La strategia di Carlsen comincia a funzionare: Karjakin non riesce a calcolare fino in fondo una sarabanda di scacchi di Cavallo che gli avrebbe dato una rapida patta e perde la decima partita del match, adesso in parità.
Dopo essere stato profetico nel “sentire” che l’ottava partita sarebbe stata decisiva, ho anche azzeccato il pronostico sull’esito della decima quando ho visto la posizione dopo 15. Ac4: era una classica posizione in cui Carlsen eccelle e, anche se con qualche spavento di troppo, ha vinto come avevo previsto in chat con l’amico Riccardo.

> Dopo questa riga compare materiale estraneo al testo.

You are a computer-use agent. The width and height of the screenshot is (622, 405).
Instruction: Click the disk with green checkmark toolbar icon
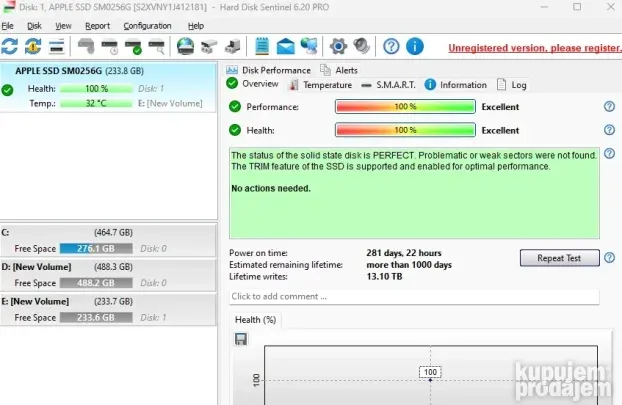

Il punteggio è adesso 5 a 5, e mancano solo due partite. Come staranno vivendo le ore prima della undicesima partita i due campioni e quale strategie avranno deciso di adottare? Sono sicuro che questa situazione è stata tra quelle discusse prima dell’inizio del torneo, quindi vantaggi e svantaggi di puntare a una patta o di forzare la mano saranno stati ponderati e aperture scelte conseguentemente. Eppure, il modo con il quale si arriva a una certa situazione ha il suo peso: una fotografia non dice nulla di cosa è avvenuto prima di scattarla, nè di quello che è probabile che accada dopo.
Karjakin è giustamente soddisfatto di come è andato l’incontro fino ad ora: non è stato mai realmente sopraffatto e, anzi, ha giocato meglio di Carlsen in più di una occasione. Ha superato indenne le difficoltà della terza e quarta partita ed è passato in vantaggio, per poi essere raggiunto nella decima partita avendo mancato l’occasione di forzare la patta. Credo che la sconfitta non lo abbia demoralizzato più di tanto, perchè ha dimostrato di potersela giocare e perchè, soprattutto, arrivare alla undicesima partita sul 5 pari era uno dei migliori scenari per lui. Dovrebbe continuare a giocare in maniera prudente, aspettando possibili forzature di Carlsen come nell’ottava partita: una patta gli andrà sicuramente bene.
Carlsen, invece, dovrebbe essere insoddisfatto di essere ancora in parità dopo 10 partite, ma l’aver recuperato quando era ormai quasi “in buca” gli avrà dato nuove energie. Il suo problema è che sta veramente giocando al di sotto del suo standard, con molte scelte incoerenti, spesso dettate più dalla voglia di vincere che da una reale superiorità sulla scacchiera. Un atteggiamento che evidentemente non ha nessuna influenza su Karjakin, che non è mai lasciato impressionare. Secondo me cercherà di vincere l’undicesima partita, sperando in un uno-due che gli garantirebbe la conferma del titolo. Se così non fosse, sarebbe comunque contento di giocarsi la dodicesima e decisiva partita con il Bianco
Tutto punta in direzione di una patta per la partita di Sabato, quindi?
Non credo, e convidivo con voi il mio pronostico per le prossime due partite. Carlsen vince l’undicesima partita dopo una partita complicata, decisa da una svista tattica di Karjakin. Patta invece nella dodicesima partita, con Karjakin che forza la posizione senza successo e finisce in una posizione nettamente inferiore, nella quale Carlsen offre la patta. Niente tie-break.
E così, si avvererebbe anche la mia ironica analisi dopo l’ottava partita. Altri pronostici?